# WHAT THE EXERCISE ASKS
Reproduce the lines below from the one that contains "eggs (352, 579)" through the end, inclusive, and add nothing.

# GIVEN DATA

____________

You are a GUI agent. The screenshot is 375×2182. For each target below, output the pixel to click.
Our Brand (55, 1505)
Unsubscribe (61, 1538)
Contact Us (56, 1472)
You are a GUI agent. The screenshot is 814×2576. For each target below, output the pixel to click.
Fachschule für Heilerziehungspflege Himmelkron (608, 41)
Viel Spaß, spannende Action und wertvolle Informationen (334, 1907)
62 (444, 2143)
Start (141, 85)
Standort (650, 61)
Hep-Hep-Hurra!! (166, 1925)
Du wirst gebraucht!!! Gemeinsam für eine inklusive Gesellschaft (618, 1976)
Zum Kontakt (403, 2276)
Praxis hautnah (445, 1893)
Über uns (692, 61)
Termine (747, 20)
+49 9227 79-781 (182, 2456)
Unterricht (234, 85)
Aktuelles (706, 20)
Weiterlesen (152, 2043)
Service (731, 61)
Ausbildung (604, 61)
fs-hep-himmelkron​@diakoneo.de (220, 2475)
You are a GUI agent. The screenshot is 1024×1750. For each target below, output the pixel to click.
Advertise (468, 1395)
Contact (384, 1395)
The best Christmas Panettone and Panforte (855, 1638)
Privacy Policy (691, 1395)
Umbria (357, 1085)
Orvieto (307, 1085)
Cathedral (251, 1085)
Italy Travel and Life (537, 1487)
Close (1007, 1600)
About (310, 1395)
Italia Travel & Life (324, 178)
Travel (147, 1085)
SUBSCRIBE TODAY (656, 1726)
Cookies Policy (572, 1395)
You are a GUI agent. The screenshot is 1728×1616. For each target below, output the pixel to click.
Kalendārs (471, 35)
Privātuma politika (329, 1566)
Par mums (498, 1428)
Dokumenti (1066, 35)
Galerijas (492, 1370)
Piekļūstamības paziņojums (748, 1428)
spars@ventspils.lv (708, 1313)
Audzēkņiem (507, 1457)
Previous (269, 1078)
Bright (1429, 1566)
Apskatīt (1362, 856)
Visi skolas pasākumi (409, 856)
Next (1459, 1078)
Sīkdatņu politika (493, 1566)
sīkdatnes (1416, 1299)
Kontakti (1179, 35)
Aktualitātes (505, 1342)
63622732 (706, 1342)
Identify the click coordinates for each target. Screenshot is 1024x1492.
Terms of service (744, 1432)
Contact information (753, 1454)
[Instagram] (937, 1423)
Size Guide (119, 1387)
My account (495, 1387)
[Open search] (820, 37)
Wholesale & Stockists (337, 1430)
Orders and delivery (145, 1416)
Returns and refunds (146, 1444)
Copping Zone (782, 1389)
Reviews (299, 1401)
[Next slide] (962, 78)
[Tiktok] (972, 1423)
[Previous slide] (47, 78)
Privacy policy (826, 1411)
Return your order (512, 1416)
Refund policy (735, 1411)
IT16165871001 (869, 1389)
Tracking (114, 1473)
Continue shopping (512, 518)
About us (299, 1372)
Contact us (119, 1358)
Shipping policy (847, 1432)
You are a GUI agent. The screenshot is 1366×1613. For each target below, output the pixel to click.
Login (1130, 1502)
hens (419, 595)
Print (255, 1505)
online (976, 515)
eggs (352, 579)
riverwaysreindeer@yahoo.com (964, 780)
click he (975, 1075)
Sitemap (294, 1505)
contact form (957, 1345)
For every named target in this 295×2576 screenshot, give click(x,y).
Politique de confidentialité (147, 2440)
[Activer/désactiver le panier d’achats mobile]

____________

# OUTPUT FOR THIS EXERCISE
eggs (352, 579)
riverwaysreindeer@yahoo.com (964, 780)
click he (975, 1075)
Sitemap (294, 1505)
contact form (957, 1345)
For every named target in this 295×2576 screenshot, give click(x,y).
Politique de confidentialité (147, 2440)
[Activer/désactiver le panier d’achats mobile]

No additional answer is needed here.